Tuesday, September 19, 2017

Potential problem to start name node after kerberizing HDP2.6

hi all,

Not sure this could be the potential problem that you will be facing. But, I have faced the same problem for twice when enable the kerberos on HDP2.6. Here is the log that you can find out from the log file.

  1. 2017-09-19 02:56:17,375 - Execute['ambari-sudo.sh su hdfs -l -s /bin/bash -c 'ulimit -c unlimited ; /usr/hdp/current/hadoop-client/sbin/hadoop-daemon.sh --config /usr/hdp/current/hadoop-client/conf start namenode''] {'environment': {'HADOOP_LIBEXEC_DIR': '/usr/hdp/current/hadoop-client/libexec'}, 'not_if': 'ambari-sudo.sh -H -E test -f /var/run/hadoop/hdfs/hadoop-hdfs-namenode.pid && ambari-sudo.sh -H -E pgrep -F /var/run/hadoop/hdfs/hadoop-hdfs-namenode.pid'}
  2. 2017-09-19 02:56:21,432 - Execute['/usr/bin/kinit -kt /etc/security/keytabs/hdfs.headless.keytab hdfs-hiuy@EXAMPLE.COM'] {'user': 'hdfs'}
  3. 2017-09-19 02:56:25,454 - Waiting for this NameNode to leave Safemode due to the following conditions: HA: False, isActive: True, upgradeType: None
  4. 2017-09-19 02:56:25,454 - Waiting up to 19 minutes for the NameNode to leave Safemode...
  5. 2017-09-19 02:56:25,454 - Execute['/usr/hdp/current/hadoop-hdfs-namenode/bin/hdfs dfsadmin -fs hdfs://ip-172-31-9-254.ap-southeast-1.compute.internal:8020 -safemode get | grep 'Safe mode is OFF''] {'logoutput': True, 'tries': 115, 'user': 'hdfs', 'try_sleep': 10} safemode: Call From ip-172-31-9-254.ap-southeast-1.compute.internal/172.31.9.254 to ip-172-31-9-254.ap-southeast-1.compute.internal:8020 failed on connection exception: java.net.ConnectException: Connection refused; For more details see: http://wiki.apache.org/hadoop/ConnectionRefused
  6. 2017-09-19 02:56:27,484 - Retrying after 10 seconds. Reason: Execution of '/usr/hdp/current/hadoop-hdfs-namenode/bin/hdfs dfsadmin -fs hdfs://ip-172-31-9-254.ap-southeast-1.compute.internal:8020 -safemode get | grep 'Safe mode is OFF'' returned 1. safemode: Call From ip-172-31-9-254.ap-southeast-1.compute.internal/172.31.9.254 to ip-172-31-9-254.ap-southeast-1.compute.internal:8020 failed on connection exception: java.net.ConnectException: Connection refused; For more details see: http://wiki.apache.org/hadoop/ConnectionRefused
After all, when you dig more details at the hadoop-hdfs.log. You will find out log file as below.

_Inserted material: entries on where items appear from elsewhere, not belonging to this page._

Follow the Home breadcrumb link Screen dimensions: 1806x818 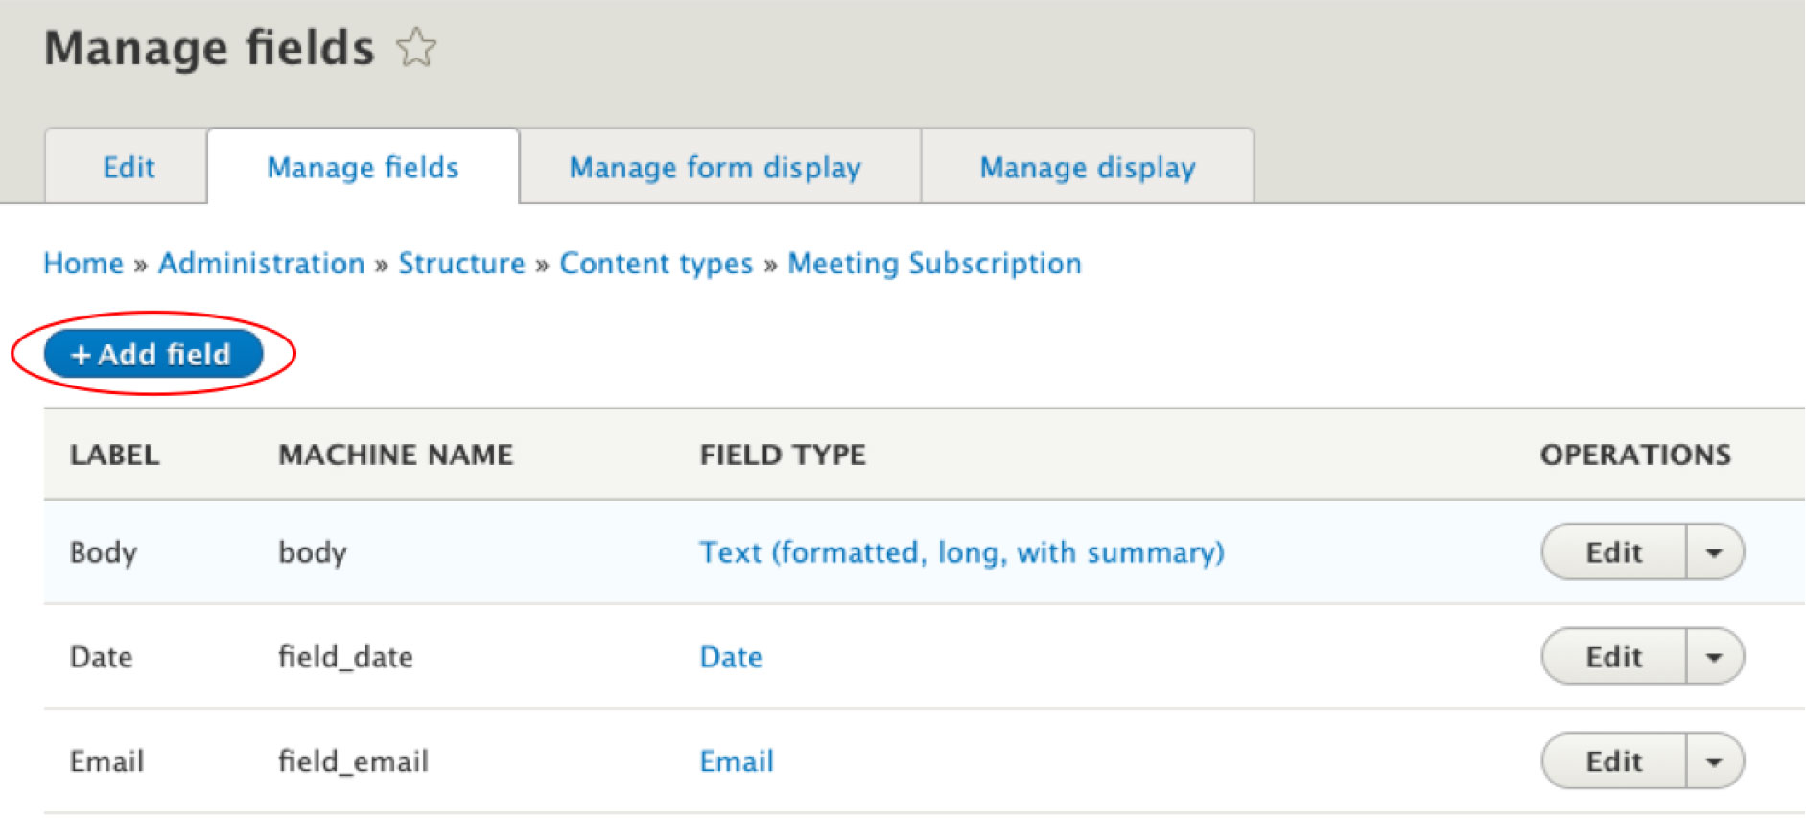pos(83,264)

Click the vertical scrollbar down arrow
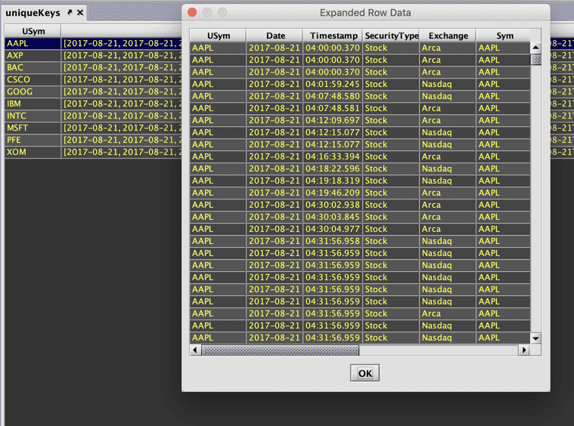535,338
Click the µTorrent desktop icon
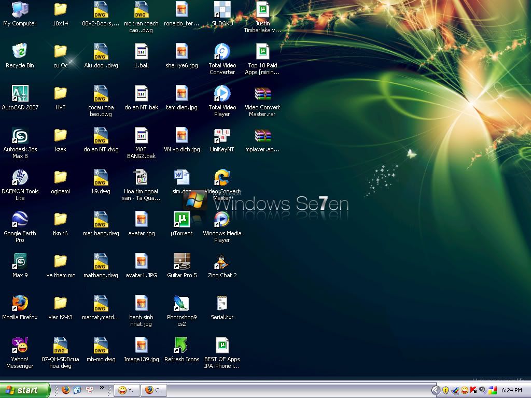This screenshot has width=531, height=398. (x=181, y=220)
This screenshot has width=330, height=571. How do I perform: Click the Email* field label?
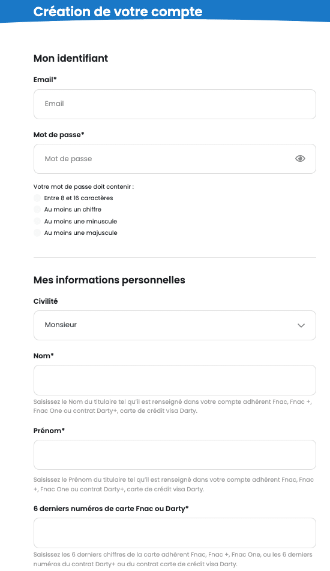(45, 79)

Caused by: javax.security.auth.login.LoginException: Receive timed out at com.sun.security.auth.module.Krb5LoginModule.attemptAuthentication(Krb5LoginModule.java:808) at com.sun.security.auth.module.Krb5LoginModule.login(Krb5LoginModule.java:617) at sun.reflect.NativeMethodAccessorImpl.invoke0(Native Method) at sun.reflect.NativeMethodAccessorImpl.invoke(NativeMethodAccessorImpl.java:62) at sun.reflect.DelegatingMethodAccessorImpl.invoke(DelegatingMethodAccessorImpl.java:43) at java.lang.reflect.Method.invoke(Method.java:498) at javax.security.auth.login.LoginContext.invoke(LoginContext.java:755) at javax.security.auth.login.LoginContext.access$000(LoginContext.java:195) at 


Please pay attention at the highlighted line. With the hint above, basically we can find out cause of problem due to the communication time out in between the KDC server. There is a useful link that documented the problem.

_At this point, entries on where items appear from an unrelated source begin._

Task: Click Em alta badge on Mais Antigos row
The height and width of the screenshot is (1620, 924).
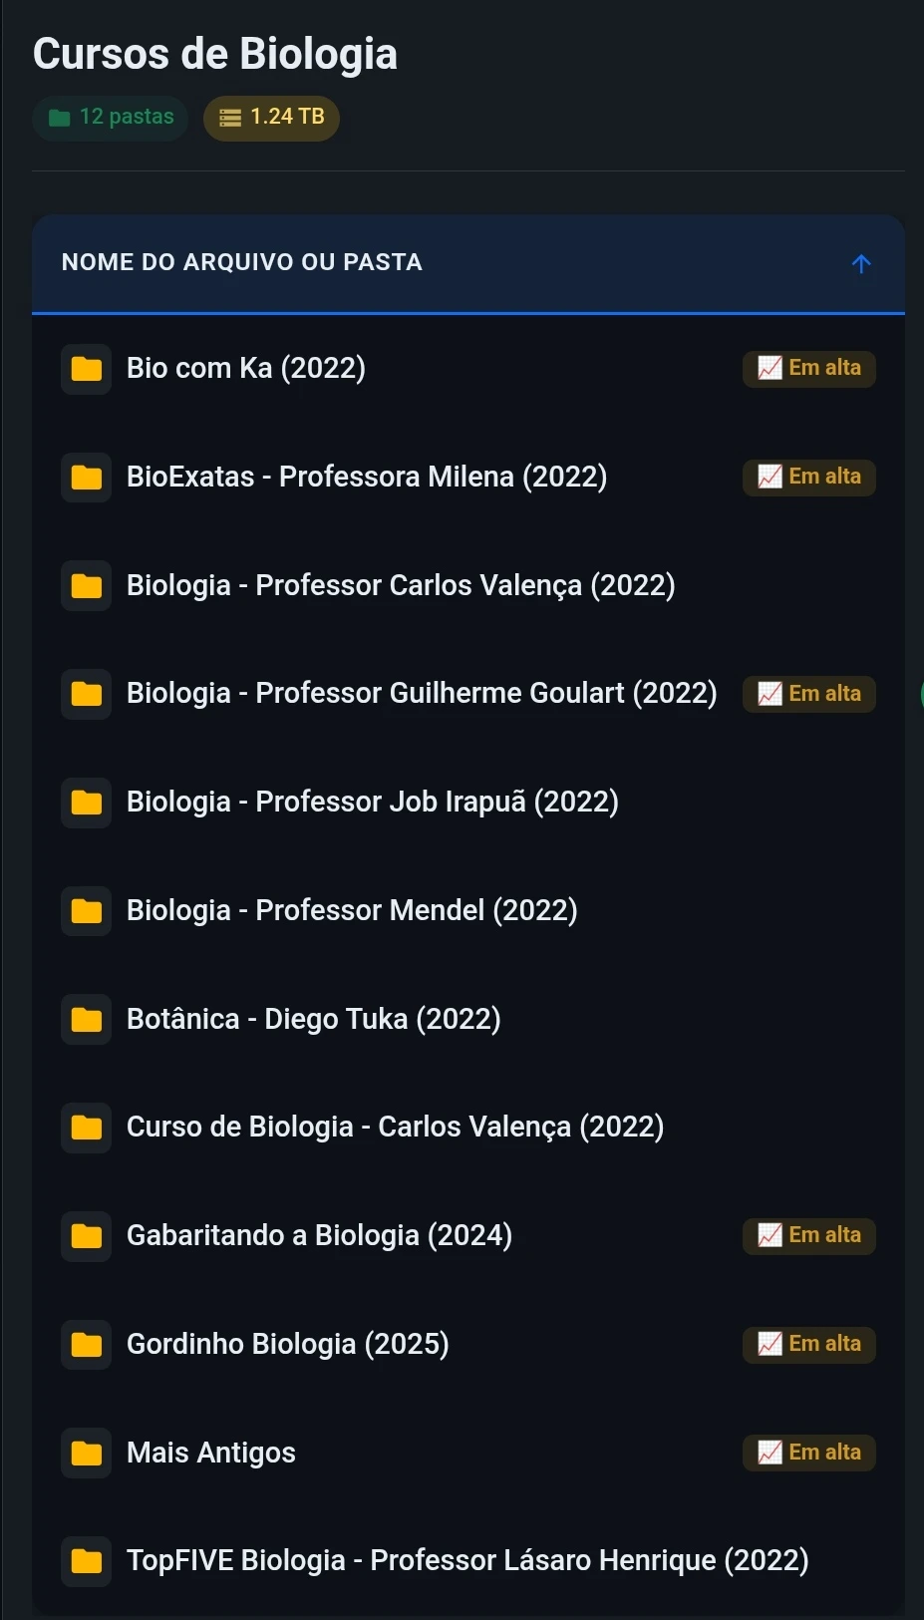Action: pyautogui.click(x=809, y=1453)
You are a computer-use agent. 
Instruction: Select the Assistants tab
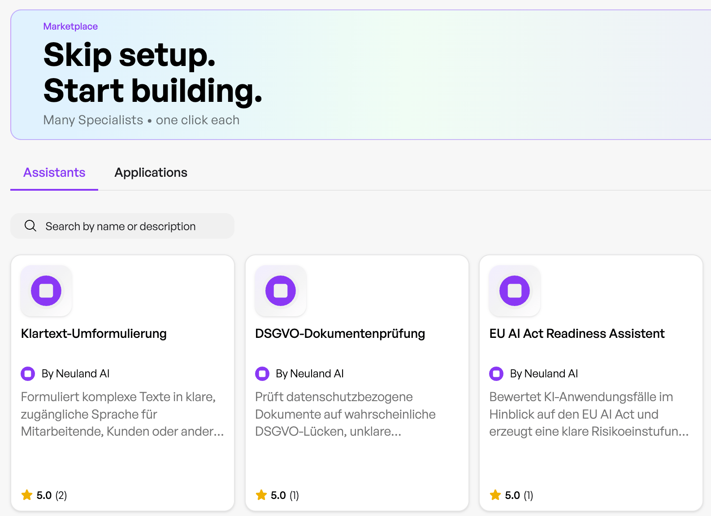point(54,173)
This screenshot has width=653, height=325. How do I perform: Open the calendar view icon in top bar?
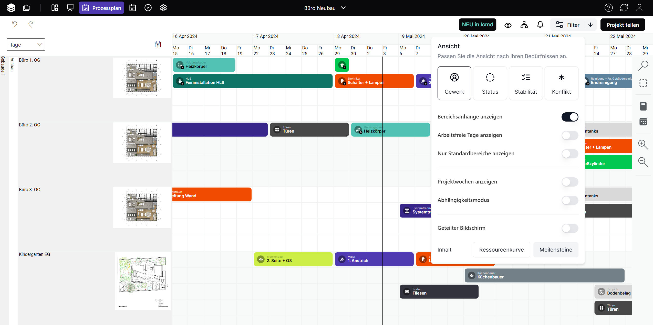(x=132, y=8)
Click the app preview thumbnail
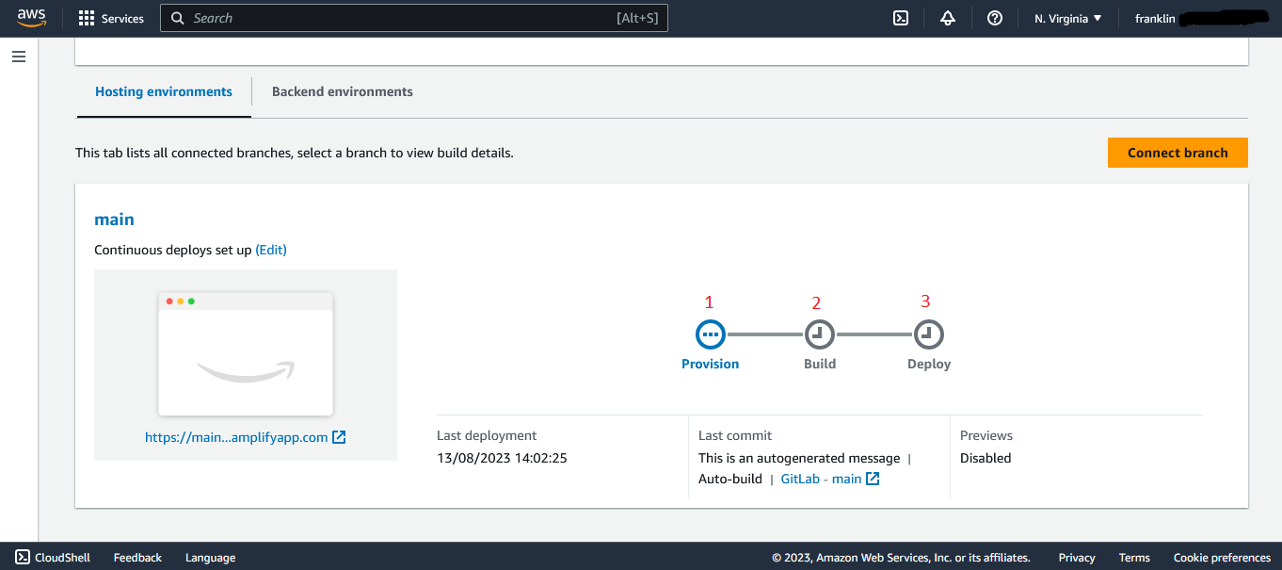Screen dimensions: 1282x570 [x=246, y=353]
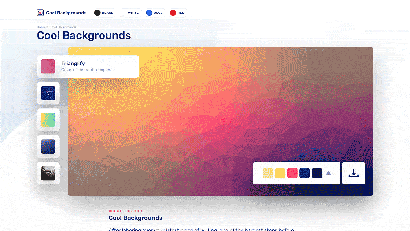
Task: Expand the color palette triangle arrow
Action: point(328,173)
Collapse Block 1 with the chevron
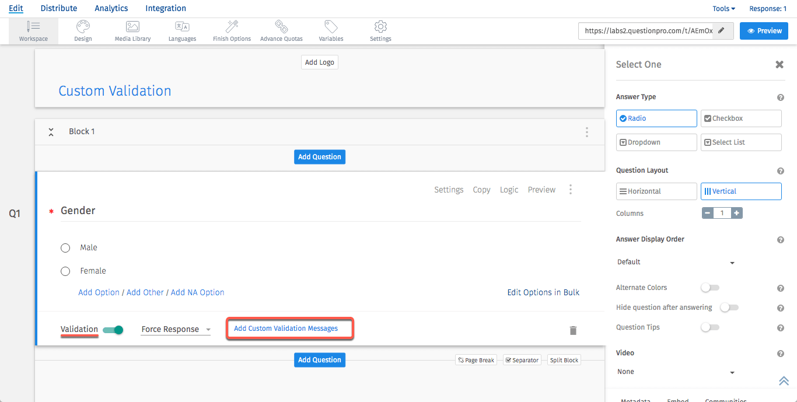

The solution on this problem will be adding a line to krb5.conf under the [libdefaults] section:

udp_preference_limit = 1

There is a small trick to make this setting available on all nodes within the cluster. You have to go to ambari > kerberos > Configs > Advanced krb5-conf to make the change.

Hope that helps. Thanks for reading.